In this project, I implemented a chatbot using the encoder-decoder algorithm as part of my exploration into the field of deep learning. The encoder-decoder architecture has gained widespread attention in the field of natural language processing for tasks such as machine translation and text summarization. Furthermore, I aim to demonstrate the effectiveness of the encoder-decoder algorithm for the development of chatbots.
For training my Q&A chatbot a dataset of human-human question-answer examples was used. The chatbot is capable of answering questions from distinctive domains, such as: AI, history, politics, sports, … (The complete dataset was uploaded in ConvDataset directory).

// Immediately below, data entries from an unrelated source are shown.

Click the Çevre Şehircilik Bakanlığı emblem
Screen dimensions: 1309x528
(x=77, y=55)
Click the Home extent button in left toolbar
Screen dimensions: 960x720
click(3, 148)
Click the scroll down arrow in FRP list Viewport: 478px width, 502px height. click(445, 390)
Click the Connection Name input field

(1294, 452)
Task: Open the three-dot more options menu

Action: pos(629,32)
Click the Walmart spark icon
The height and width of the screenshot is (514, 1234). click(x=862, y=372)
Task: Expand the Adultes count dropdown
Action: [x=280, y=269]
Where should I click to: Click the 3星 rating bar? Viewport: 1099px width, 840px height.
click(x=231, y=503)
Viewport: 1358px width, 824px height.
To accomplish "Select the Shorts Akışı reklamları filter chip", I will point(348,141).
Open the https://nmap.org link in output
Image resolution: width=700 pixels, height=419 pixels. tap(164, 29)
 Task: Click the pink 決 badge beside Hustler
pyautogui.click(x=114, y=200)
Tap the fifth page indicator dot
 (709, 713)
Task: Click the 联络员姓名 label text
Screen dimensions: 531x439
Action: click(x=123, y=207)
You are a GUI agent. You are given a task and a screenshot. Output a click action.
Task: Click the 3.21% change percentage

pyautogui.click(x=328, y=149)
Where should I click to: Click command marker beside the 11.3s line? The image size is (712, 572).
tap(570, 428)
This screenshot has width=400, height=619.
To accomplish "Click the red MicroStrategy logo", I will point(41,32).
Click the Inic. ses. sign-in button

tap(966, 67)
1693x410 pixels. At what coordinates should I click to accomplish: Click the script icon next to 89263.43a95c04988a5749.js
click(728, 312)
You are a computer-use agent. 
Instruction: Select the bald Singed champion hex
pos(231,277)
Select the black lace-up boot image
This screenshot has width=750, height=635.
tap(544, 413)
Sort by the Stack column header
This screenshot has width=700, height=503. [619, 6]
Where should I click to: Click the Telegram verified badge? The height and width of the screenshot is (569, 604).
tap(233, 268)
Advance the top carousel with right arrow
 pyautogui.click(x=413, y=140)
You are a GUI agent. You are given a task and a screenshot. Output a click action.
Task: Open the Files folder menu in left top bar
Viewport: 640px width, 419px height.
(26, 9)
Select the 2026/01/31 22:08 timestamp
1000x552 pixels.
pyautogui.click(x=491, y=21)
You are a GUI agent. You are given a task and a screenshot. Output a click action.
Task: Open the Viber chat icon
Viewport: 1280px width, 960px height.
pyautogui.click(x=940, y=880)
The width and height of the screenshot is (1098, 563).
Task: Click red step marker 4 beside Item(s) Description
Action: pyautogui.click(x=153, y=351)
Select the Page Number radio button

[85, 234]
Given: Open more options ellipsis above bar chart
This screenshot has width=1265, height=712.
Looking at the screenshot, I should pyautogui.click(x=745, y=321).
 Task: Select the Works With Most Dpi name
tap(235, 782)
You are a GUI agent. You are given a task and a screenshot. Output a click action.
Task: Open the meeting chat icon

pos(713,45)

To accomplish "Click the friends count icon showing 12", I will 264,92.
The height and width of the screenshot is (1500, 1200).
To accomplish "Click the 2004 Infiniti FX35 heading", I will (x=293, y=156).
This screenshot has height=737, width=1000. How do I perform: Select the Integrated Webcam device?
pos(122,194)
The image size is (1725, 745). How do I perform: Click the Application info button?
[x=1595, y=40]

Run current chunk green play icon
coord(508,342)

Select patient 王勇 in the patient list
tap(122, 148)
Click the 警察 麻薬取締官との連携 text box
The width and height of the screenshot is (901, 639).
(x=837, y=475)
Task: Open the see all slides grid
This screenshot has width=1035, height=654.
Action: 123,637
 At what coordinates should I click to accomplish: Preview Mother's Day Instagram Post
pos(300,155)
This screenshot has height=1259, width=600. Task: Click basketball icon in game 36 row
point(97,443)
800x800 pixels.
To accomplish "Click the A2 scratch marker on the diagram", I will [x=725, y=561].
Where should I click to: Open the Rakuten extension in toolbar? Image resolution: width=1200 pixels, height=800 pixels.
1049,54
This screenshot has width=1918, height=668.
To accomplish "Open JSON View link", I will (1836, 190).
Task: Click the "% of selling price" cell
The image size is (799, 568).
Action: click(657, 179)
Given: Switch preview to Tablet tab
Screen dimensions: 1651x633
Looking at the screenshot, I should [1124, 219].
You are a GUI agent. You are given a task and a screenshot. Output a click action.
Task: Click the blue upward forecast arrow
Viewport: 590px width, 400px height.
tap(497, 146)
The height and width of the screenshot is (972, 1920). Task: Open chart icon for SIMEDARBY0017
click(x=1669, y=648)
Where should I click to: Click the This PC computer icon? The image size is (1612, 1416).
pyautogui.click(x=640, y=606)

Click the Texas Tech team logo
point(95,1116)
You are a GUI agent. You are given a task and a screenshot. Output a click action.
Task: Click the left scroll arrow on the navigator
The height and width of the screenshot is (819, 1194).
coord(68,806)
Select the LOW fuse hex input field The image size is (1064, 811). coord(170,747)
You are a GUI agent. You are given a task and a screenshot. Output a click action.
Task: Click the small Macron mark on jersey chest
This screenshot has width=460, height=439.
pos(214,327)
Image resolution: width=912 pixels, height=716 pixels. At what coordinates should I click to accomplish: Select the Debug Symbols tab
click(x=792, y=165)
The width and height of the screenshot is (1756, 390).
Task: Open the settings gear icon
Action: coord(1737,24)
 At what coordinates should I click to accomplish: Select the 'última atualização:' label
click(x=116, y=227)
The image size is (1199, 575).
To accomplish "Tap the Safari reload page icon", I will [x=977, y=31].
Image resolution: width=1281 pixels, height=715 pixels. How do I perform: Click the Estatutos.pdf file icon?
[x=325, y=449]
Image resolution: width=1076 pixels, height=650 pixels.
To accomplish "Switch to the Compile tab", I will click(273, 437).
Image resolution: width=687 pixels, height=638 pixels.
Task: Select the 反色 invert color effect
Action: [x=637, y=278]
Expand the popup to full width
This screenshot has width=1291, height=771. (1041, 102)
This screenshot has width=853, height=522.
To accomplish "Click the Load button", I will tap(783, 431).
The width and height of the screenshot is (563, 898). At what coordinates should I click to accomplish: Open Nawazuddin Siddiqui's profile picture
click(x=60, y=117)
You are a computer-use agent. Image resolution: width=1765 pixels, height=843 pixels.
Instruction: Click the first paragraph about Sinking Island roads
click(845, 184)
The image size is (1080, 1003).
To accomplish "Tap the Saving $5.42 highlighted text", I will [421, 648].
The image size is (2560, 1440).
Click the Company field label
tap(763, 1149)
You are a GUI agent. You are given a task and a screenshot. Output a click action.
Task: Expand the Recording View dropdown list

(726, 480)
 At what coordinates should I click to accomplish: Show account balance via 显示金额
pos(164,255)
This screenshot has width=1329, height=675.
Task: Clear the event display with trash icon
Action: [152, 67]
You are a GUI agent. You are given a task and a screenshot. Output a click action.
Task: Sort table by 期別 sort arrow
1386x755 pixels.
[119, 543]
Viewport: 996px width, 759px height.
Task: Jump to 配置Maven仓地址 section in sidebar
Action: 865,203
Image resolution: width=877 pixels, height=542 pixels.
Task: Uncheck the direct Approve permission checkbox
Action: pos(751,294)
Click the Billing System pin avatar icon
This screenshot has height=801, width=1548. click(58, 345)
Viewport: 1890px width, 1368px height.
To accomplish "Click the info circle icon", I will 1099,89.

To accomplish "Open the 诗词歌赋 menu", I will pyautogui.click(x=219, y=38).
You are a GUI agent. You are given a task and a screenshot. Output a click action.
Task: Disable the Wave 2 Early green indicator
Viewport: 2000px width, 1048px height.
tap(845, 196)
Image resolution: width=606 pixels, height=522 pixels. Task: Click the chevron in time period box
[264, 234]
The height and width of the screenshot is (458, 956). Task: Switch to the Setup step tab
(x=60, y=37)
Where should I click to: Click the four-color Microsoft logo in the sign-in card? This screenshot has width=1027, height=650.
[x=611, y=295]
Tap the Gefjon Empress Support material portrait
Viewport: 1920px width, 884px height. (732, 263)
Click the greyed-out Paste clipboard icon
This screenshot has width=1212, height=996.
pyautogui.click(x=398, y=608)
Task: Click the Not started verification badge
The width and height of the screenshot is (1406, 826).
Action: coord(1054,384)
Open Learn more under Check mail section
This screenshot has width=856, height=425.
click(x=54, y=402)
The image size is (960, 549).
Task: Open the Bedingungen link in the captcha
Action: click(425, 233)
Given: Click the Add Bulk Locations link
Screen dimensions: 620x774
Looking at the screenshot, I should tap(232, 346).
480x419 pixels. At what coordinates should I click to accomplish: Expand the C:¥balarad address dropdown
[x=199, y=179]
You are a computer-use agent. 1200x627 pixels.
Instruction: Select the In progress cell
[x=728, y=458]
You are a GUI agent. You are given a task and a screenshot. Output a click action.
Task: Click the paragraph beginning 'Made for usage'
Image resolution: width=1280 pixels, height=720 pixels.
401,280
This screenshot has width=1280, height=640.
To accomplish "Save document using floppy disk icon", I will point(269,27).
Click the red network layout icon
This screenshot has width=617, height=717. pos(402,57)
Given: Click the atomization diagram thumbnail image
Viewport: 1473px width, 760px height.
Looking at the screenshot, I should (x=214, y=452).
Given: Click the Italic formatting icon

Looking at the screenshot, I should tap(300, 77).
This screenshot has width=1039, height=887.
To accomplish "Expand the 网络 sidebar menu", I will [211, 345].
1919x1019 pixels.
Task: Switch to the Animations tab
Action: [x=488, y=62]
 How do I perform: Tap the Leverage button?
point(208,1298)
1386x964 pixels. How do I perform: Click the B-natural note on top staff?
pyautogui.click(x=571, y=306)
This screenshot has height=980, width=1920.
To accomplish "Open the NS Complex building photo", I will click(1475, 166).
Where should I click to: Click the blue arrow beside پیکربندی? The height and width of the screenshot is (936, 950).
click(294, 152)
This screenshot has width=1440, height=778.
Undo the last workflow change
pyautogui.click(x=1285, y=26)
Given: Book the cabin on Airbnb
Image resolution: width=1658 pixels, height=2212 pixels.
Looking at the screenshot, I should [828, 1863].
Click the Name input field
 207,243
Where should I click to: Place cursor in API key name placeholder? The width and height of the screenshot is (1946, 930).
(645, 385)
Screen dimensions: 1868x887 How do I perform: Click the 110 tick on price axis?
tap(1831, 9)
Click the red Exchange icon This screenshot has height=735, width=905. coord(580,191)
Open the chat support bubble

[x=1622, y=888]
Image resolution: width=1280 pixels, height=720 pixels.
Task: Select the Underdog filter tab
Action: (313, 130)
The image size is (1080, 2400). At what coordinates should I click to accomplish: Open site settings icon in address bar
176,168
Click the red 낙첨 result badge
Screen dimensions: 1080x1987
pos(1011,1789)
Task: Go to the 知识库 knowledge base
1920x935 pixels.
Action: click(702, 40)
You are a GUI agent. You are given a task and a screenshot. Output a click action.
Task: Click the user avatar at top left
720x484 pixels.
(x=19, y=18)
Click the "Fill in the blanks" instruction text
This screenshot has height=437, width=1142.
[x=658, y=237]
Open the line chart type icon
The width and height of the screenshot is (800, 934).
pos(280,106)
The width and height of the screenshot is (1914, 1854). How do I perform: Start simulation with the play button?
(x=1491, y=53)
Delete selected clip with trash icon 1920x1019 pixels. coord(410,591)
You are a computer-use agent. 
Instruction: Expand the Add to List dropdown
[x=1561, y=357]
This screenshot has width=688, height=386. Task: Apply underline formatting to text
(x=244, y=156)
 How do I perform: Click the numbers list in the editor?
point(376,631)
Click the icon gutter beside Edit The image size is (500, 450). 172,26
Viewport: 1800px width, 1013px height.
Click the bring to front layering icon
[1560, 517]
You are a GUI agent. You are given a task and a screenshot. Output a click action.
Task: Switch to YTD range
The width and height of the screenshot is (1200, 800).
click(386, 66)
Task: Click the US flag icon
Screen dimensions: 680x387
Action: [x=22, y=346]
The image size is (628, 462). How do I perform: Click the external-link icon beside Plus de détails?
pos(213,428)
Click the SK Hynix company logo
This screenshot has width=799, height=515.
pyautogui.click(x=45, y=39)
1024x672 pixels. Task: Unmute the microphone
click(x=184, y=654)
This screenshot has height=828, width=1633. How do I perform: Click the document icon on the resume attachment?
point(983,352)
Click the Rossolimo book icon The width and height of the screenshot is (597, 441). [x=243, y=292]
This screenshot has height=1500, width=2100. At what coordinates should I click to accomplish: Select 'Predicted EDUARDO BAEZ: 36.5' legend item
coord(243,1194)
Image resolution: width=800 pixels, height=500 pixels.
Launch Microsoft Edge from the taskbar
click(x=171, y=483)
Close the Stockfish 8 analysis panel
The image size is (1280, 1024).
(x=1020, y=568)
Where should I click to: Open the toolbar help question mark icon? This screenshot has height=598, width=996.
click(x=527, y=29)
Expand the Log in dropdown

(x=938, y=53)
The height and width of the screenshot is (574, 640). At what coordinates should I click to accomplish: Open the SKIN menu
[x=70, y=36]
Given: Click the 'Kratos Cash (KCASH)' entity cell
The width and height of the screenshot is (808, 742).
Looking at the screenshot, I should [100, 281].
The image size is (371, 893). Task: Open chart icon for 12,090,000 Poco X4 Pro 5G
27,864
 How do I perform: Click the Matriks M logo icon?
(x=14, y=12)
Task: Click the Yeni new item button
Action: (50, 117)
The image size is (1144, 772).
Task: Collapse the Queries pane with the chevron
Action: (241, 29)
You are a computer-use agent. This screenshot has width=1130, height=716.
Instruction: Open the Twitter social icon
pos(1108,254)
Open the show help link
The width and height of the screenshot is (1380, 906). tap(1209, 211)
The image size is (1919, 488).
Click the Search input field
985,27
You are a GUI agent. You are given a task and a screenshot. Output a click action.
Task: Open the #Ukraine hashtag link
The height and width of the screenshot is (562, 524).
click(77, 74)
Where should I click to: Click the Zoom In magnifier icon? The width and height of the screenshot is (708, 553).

The use of a deep learning encoder-decoder algorithm will enable our chatbot to understand and generate human-like responses to user queries, making it a more effective and engaging tool for providing information and assistance in day-to-day life.
Encoder: Input Layer, Embedding Layer, LSTM
Decoder: Input Layer, Embedding Layer, LSTM + encoder states
Output: Dense Layer
Word embeddings can be thought of as an alternate to one-hot encoding along with dimensionality reduction. It can understand the context of a word so that similar words have similar embeddings. In this project I used Keras embedding layer and GloVe (a pre-trained word embedding). The GloVe file utilized can be downloaded from: https://www.kaggle.com/datasets/watts2/glove6b50dtxt.
In this particular model, the accuracy and loss metrics prove that modifying the type of the embedding layer doesn't have a prodigious impact on the chatbot's functionality.